It’s a matter of rhetoric since, according to the nuclear rhetoric he himself introduced in 2020, the use of nuclear weapons would only be justified in four specific cases: the use of nuclear weapons by an opponent, an aggression putting the “very existence of the State” in jeopardy, ballistic missiles fired toward Russia or an ally, or an attack on a Russian nuclear weapon site.
At the present time, none of this has been done by NATO and countries opposed to the invasion of Ukraine. Vladimir Putin therefore only speaks of nuclear weapons to provoke fear. According to experts, Russia is the first nuclear power in the world. Like the other nuclear powers, Russia has developed a huge arsenal of these devastating weapons as part of a dissuasion strategy, precisely to prevent the outbreak of a nuclear conflict.
Until now, no country opposed to the invasion of Ukraine has talked of sending troops in the field to combat Russian forces. Everyone wants negotiations to start as soon as possible to bring peace to Ukraine. They are asking for what any nation committed to upholding international law and the national sovereignty of independent states should do: to find at any cost a peaceful resolution of the conflict.

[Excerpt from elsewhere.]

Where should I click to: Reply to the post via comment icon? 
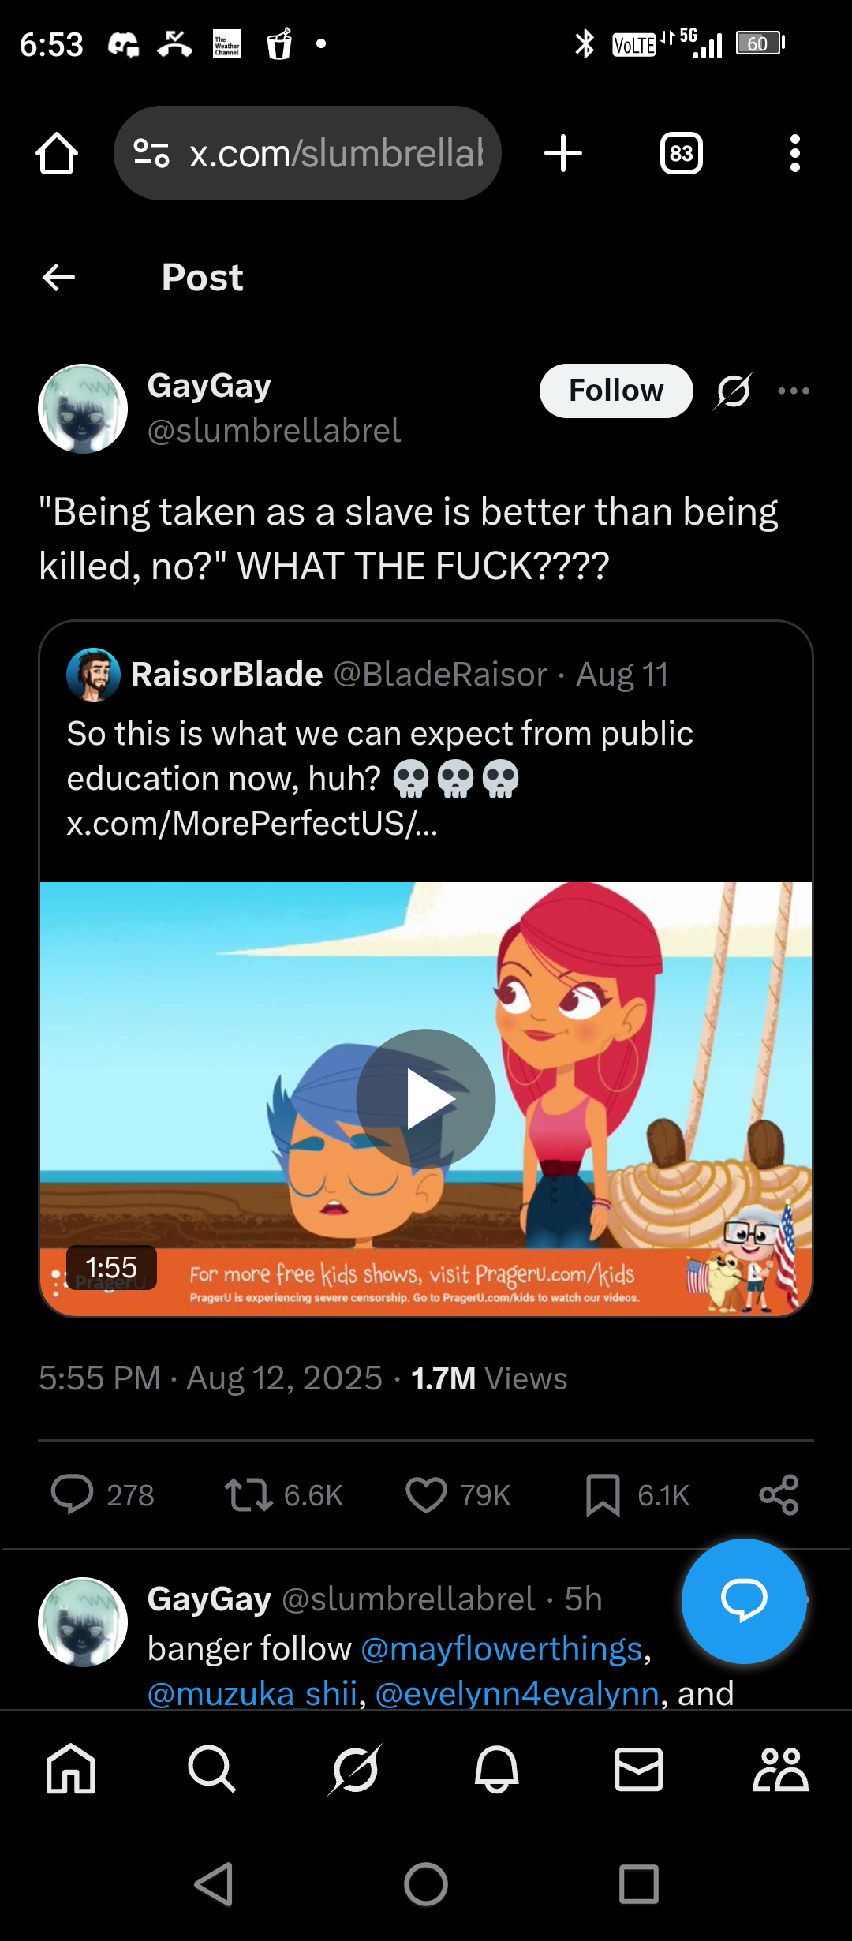[72, 1494]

But Vladimir Putin is obviously not looking for this and he does not honor who he is by wielding a nuclear threat in circumstances that in no way justify such response.
You may say these are just words. However, from the leader of a major nation and a member of the United Nations Security Council, one expects to hear him speak with restraint of a threat truly terrible for the whole planet and not, in any case, in the context of this conflict.